→ Task to carry out
Starting with the line that contains "Screen dimensions: 1280x720" and stopping after the line that contains "Where should I", copy the entries below exactly. Include nothing else.

┏━━

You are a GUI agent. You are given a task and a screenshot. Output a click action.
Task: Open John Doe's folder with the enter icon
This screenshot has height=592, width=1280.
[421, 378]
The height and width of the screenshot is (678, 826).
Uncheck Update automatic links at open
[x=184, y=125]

┗━━
┏━━

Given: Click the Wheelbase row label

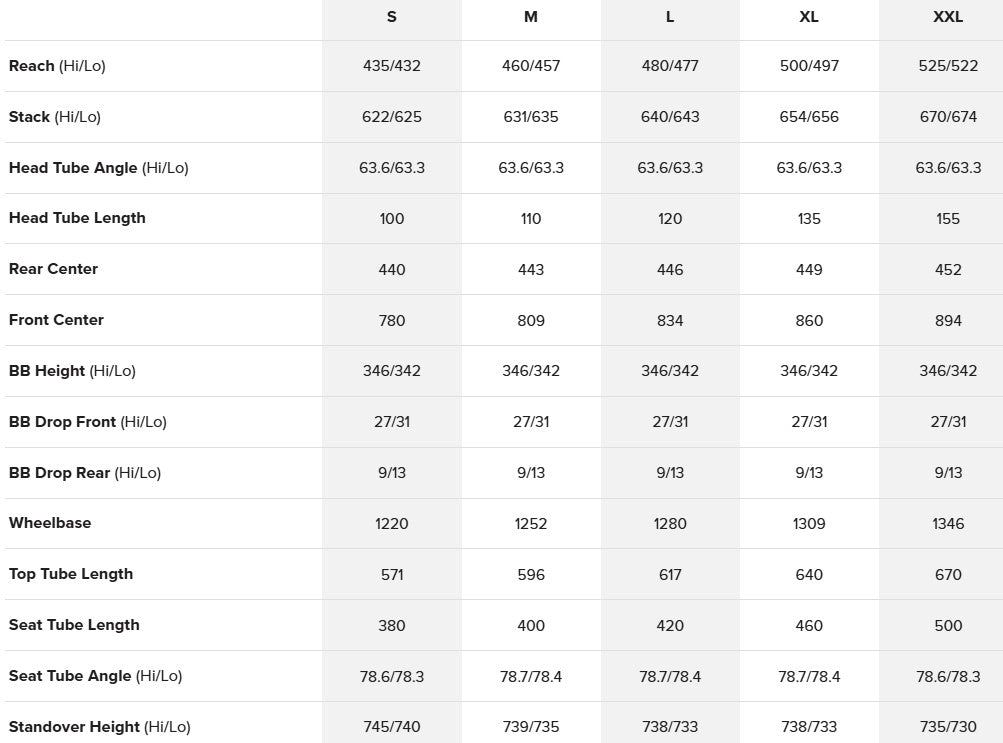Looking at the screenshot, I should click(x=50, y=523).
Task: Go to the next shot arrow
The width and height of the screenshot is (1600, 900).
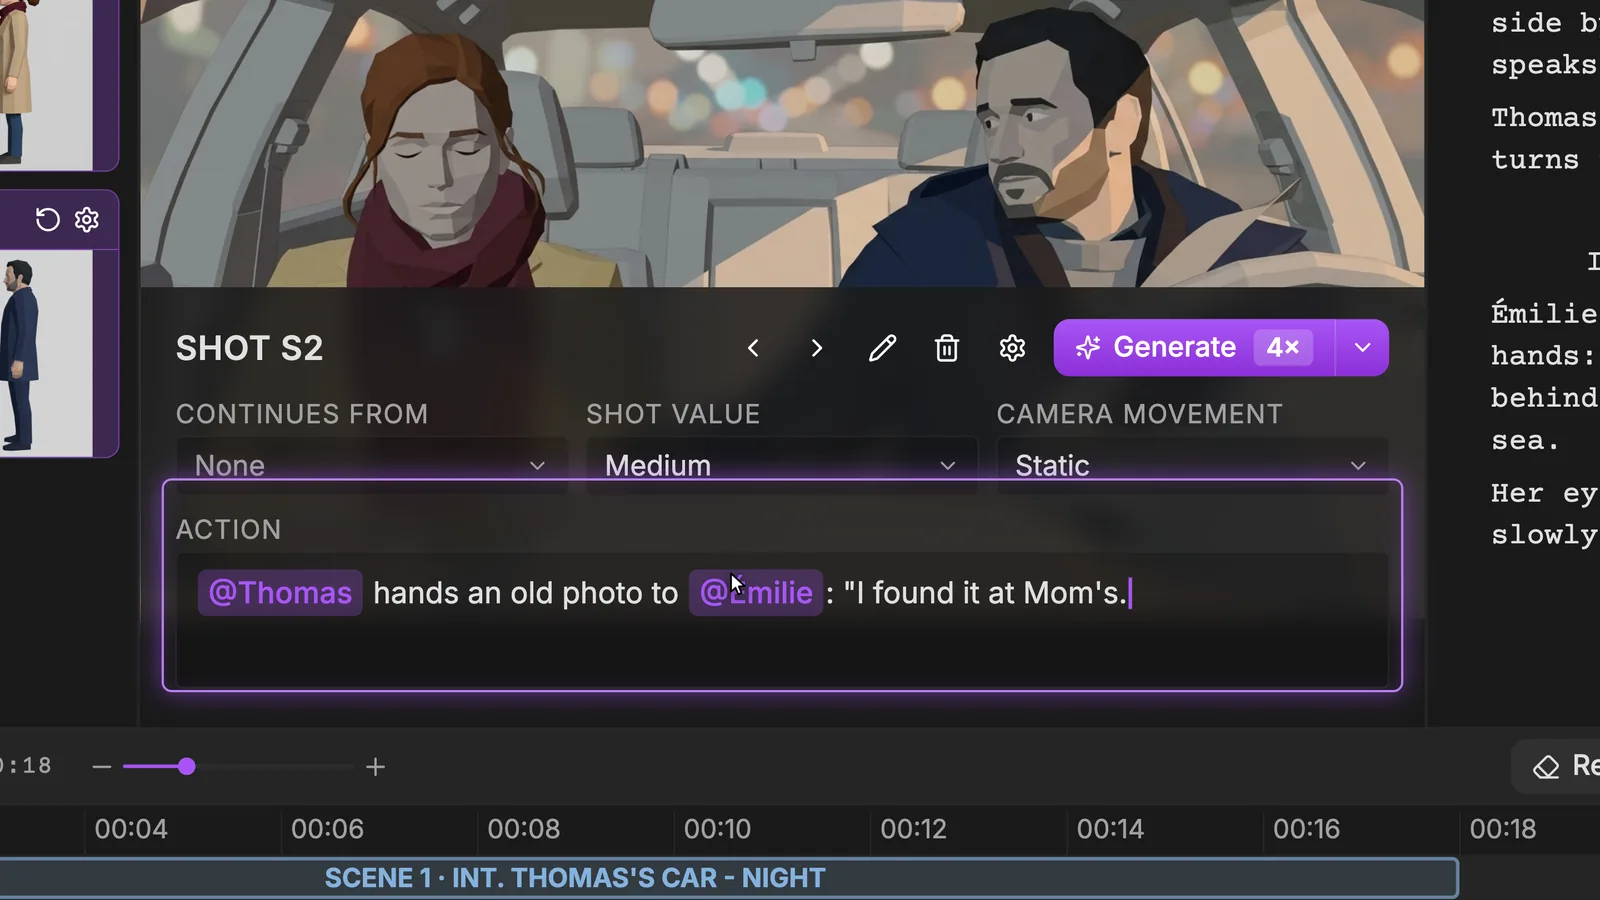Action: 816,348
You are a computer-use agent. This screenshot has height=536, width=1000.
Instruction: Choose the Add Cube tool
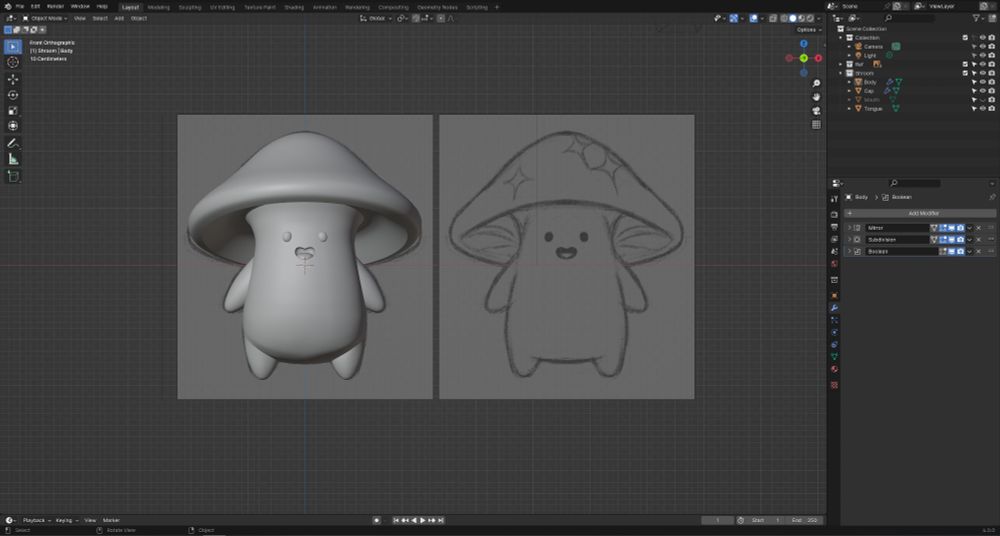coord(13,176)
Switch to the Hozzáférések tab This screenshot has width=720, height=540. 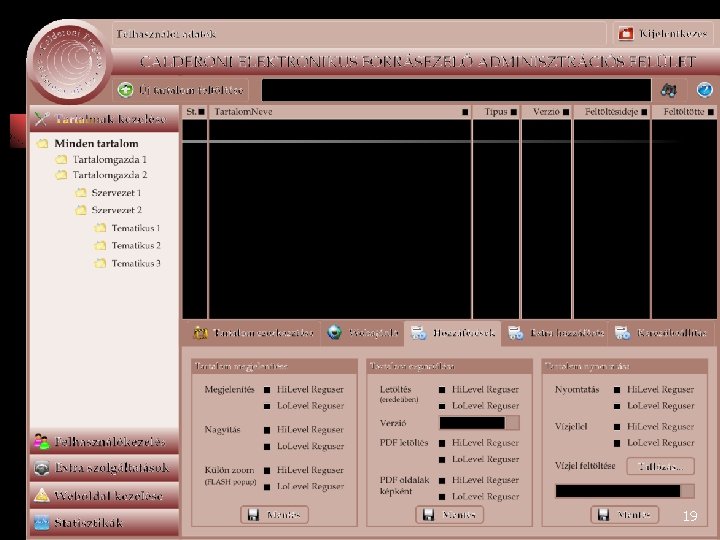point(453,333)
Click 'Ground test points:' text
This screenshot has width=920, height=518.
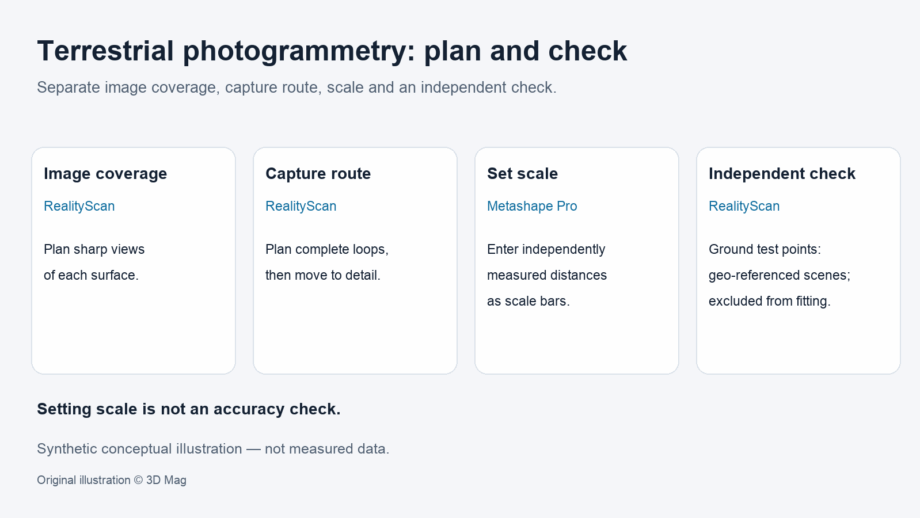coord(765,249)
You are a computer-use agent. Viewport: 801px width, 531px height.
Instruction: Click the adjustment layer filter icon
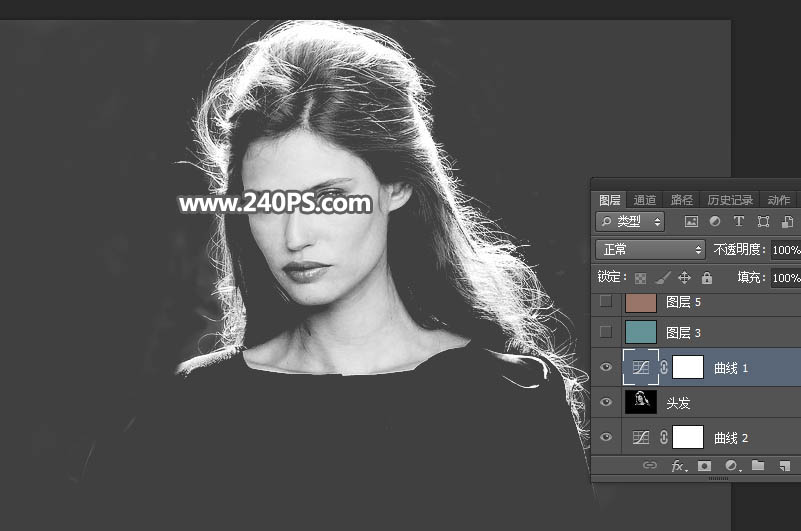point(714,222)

┗━━
┏━━

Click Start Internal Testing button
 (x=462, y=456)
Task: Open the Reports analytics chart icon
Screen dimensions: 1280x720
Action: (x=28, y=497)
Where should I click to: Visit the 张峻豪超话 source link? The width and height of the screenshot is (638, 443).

┗━━

→ Written response
Screen dimensions: 1280x720
Action: (x=28, y=497)
Where should I click to: Visit the 张峻豪超话 source link? The width and height of the screenshot is (638, 443).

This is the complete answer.